Vizinho de Marli, Marcos Paulo dos Santos Silva, 48, mora com a esposa, três filhos (entre 14 e 24 anos), dois netos (2 e 3 anos) e a nora. Comparada às perdas das outras famílias, as dele foram menores, mas o suficiente para adiar um de seus sonhos. “Eu estava reconstruindo a minha casa, a gente tinha um sonho. Mas agora ele vai ter que esperar, precisamos recuperar muitas coisas primeiro e o dinheiro que eu tinha nesse momento, acabei gastando”, conta. Entre as despesas, está a compra de camas para as crianças.
Em pelo menos três cômodos, Marcos Paulo precisou fazer buracos na parede para que a água escoasse. Não bastasse a “desconstrução” de sua casa e os gastos a mais, os buracos e a enchente também trouxeram riscos de doenças. “Tem muito rato andando pelo forro, eles entraram na enchente e ficaram. Os gatos vão ter que trabalhar”, conclui.
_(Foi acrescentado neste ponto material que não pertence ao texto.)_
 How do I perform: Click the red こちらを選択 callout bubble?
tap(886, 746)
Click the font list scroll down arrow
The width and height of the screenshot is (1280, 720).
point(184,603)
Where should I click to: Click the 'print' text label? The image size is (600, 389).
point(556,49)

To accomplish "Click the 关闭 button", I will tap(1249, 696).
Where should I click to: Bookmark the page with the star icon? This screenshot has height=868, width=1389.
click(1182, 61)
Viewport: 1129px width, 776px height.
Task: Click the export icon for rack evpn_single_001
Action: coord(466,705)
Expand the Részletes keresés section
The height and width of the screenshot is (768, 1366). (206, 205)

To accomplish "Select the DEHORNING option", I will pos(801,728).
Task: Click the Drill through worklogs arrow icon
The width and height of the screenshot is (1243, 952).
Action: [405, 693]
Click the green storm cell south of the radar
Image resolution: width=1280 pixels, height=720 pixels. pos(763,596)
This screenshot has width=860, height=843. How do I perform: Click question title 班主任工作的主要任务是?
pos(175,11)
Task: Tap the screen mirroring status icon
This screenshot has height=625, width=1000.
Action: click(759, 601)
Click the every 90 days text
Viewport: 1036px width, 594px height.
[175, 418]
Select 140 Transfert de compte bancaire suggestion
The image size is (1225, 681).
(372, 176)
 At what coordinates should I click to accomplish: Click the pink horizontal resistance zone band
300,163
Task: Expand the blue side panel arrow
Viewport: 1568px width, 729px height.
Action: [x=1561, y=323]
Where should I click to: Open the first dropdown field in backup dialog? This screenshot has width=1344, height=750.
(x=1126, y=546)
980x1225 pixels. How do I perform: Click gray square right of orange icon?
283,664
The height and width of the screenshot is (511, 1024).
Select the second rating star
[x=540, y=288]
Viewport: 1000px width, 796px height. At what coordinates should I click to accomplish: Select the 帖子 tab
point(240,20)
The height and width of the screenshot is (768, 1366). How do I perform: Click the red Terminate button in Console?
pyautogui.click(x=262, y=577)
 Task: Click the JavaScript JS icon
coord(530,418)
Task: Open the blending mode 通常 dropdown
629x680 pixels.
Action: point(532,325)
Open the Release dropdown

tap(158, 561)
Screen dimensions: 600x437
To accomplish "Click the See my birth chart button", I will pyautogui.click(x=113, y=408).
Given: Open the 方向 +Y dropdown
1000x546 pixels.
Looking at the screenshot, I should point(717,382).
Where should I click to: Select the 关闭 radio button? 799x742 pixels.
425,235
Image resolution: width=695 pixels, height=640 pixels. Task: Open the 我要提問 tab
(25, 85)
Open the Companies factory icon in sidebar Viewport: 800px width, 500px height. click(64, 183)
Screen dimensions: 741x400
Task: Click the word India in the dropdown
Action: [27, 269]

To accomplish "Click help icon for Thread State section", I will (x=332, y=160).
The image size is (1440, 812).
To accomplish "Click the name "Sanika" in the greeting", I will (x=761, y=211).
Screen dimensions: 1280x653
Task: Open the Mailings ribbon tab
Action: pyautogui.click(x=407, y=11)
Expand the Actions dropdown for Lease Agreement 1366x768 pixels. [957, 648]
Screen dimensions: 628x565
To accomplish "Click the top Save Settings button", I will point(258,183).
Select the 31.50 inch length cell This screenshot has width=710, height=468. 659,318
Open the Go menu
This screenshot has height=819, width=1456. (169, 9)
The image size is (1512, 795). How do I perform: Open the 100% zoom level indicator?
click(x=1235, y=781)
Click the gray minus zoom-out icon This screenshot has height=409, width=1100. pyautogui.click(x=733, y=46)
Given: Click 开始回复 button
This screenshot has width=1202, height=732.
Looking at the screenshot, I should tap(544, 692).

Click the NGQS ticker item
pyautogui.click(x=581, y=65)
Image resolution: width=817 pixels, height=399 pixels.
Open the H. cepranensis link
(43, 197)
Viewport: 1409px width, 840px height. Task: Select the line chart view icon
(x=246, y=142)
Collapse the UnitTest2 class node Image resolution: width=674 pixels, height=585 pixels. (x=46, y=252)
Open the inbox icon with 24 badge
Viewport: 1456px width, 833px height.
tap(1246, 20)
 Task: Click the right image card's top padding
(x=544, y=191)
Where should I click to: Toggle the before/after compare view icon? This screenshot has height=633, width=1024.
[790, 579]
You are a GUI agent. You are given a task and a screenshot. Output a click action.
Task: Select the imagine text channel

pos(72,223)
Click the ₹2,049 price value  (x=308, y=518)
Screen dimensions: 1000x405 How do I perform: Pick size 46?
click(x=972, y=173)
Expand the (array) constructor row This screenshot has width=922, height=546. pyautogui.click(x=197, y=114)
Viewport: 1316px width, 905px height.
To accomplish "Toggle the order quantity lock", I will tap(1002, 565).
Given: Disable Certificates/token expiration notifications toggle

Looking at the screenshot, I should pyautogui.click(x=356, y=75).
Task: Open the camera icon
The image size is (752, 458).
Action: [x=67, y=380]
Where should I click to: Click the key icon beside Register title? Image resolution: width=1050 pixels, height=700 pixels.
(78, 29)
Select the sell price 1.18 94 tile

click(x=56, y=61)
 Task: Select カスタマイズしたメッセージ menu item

Agora que os primeiros passos foram dados, a pedida dos moradores é de que o Poder Público envie caminhões para o bairro para fazer a retirada dos entulhos que se acumulam em frente de cada casa. "Se esses restos de móveis continuarem aqui, não vai mais dar para os carros passarem e os entulhos vão fechar os bueiros, então se chover de novo, vai alagar tudo novamente", alerta Fábio Luis Terra.